The weaker yen-dollar exchange rate hit Aflac’s net income in the third quarter. The company cited the stronger dollar in reporting that its third-quarter net income dropped 19.7 percent to $567 million from the year-ago period.
Aflac Japan is the company’s largest contributor to earnings. Third-quarter performance was “suppressed” by the 15 percent decline in the yen-dollar exchange compared with a year ago, Aflac said. The average yen-dollar exchange rate this quarter was 122.15 compared with the average rate of 103.92 during the third quarter of 2014.
The company also reported third-quarter net income of $1.32 per share diluted compared with $1.56 per share diluted in the year-ago period.
Adjusted for nonrecurring costs, the company also reported net income was $1.56 per share. This beat the average estimate of 12 analysts surveyed by Zacks Investment Research. Analysts estimated the company would earn $1.48 per share.
Revenue was $5.04 billion for the period, missing analysts’ forecast of $5.11 billion.
Third-quarter operating earnings were $672 million compared with $685 million in the year-ago period, the company also said.
Some bright spots were noted in the earnings report. Changes in Aflac U.S.’s career sales channel and “broker management infrastructure,” along with the restructuring of Aflac U.S.’s promise to pay eligible claims in one day, were beginning to yield results. That was the word from Aflac chairman and CEO Daniel P. Amos in a news release accompanying the earnings report.
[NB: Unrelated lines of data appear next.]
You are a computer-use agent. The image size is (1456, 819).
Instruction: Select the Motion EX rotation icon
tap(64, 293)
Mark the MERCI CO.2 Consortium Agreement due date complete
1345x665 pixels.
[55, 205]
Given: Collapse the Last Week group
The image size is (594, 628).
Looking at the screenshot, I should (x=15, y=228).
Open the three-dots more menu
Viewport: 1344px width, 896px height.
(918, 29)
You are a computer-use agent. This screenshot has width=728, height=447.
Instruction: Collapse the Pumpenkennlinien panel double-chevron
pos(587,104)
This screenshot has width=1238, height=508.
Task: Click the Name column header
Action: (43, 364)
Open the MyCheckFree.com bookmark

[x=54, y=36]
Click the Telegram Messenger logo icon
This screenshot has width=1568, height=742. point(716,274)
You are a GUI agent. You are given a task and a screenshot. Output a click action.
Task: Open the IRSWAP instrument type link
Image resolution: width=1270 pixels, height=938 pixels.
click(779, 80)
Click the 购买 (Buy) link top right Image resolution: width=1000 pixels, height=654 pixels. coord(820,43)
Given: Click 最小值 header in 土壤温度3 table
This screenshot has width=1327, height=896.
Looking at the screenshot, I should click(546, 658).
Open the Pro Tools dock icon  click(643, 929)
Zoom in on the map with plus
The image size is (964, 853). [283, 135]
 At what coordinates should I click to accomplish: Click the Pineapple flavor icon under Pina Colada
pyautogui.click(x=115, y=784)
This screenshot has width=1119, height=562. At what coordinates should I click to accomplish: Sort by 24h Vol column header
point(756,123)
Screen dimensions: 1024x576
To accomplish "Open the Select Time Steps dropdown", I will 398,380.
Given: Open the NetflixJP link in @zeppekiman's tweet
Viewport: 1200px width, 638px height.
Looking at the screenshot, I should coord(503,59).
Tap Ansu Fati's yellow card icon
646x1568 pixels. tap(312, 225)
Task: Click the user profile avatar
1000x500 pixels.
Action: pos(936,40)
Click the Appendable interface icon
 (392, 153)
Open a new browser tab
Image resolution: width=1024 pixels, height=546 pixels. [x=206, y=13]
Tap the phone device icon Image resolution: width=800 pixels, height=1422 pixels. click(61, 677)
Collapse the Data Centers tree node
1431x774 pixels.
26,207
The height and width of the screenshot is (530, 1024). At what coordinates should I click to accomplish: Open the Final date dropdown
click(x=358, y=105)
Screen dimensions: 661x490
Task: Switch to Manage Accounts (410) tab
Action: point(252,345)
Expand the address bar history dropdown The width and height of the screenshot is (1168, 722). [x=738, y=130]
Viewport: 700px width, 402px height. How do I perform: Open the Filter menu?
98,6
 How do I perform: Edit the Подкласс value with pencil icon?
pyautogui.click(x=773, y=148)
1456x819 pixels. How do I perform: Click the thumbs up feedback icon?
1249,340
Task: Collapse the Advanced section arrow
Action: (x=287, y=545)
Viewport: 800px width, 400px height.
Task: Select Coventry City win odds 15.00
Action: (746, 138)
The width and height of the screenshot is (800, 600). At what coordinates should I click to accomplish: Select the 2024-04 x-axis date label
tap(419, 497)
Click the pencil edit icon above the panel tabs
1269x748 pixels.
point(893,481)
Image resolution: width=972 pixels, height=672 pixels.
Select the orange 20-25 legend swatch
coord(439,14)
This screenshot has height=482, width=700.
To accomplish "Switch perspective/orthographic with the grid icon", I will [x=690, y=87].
“I am confident that during this year of building, these changes are laying the foundation for expanded long-term growth opportunities,” Amos said.
“Taking into account our results for the first nine months and our expectation for sales in the fourth quarter, we now anticipate Aflac U.S. will generate sales growth at the lower end of the 3 percent to 7 percent range for the year,” he also said.
Aflac’s board of directors also announced a 5.1 percent increase in the quarterly cash dividend payable in the fourth quarter.